Re: Turing computable function

Thank you for your answer.

On 12 Jul., 04:53, matt.timmerm...@xxxxxxxxx wrote:
On Jul 11, 5:13 pm, sanchopanch...@xxxxxx wrote:

Is a partial function X - - f - -> Y Turing computable iff its graph,
i.e. the set
L_f={(x,y)|y=f(x)}
is recursively enumerable?

A partial function is certainly computable if it's graph is r.e.  An
implementation of f(x) can just enumerate L_f until it finds an (x,y),
and then output y.

Ok, this is now clear to me.

Whether or not the converse is true depends on the precise definition
of "computable partial function" that you're using.  If you require
the implementation T to halt only if f(x,y) is defined, then you can
enumerate all inputs while simultaneously emulating T on all
previously enumerated inputs, producing each emulation's (x,y) when
x's emulation halts.

◆ Prompt
Return everything in the Turing computability thread from "Is a partial" down to "clear to me.", word for word.

◆ Data excerpt
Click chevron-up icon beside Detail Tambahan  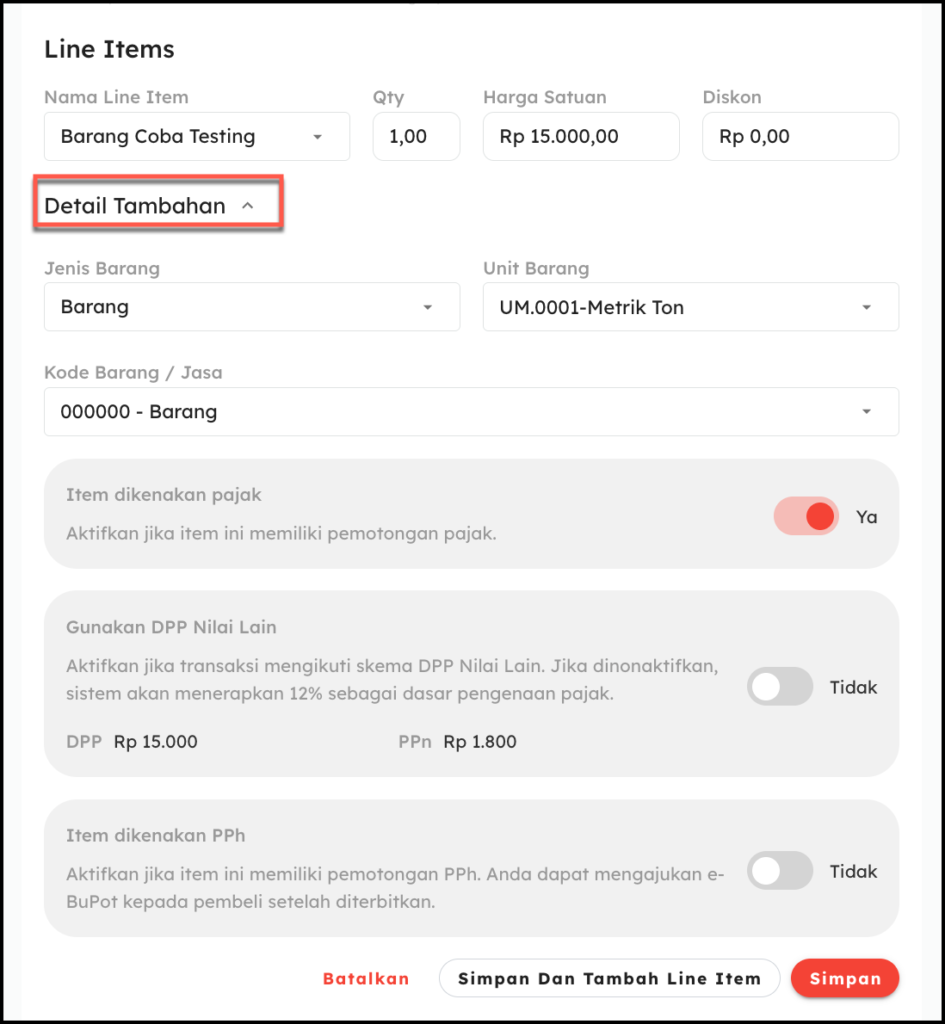click(248, 206)
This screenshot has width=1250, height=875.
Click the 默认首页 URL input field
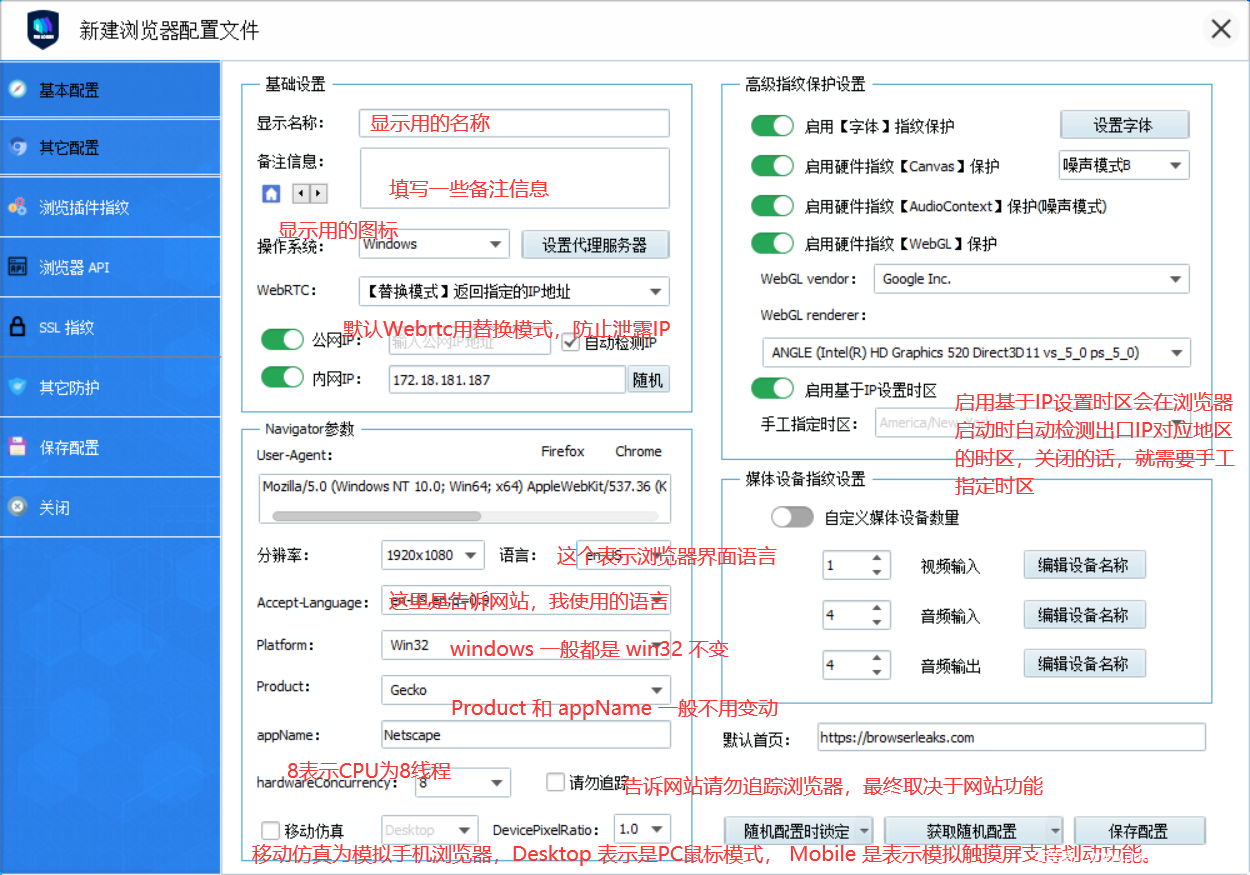pyautogui.click(x=1010, y=738)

◆ Task response
Is a partial function X - - f - -> Y Turing computable iff its graph,
i.e. the set
L_f={(x,y)|y=f(x)}
is recursively enumerable?

A partial function is certainly computable if it's graph is r.e.  An
implementation of f(x) can just enumerate L_f until it finds an (x,y),
and then output y.

Ok, this is now clear to me.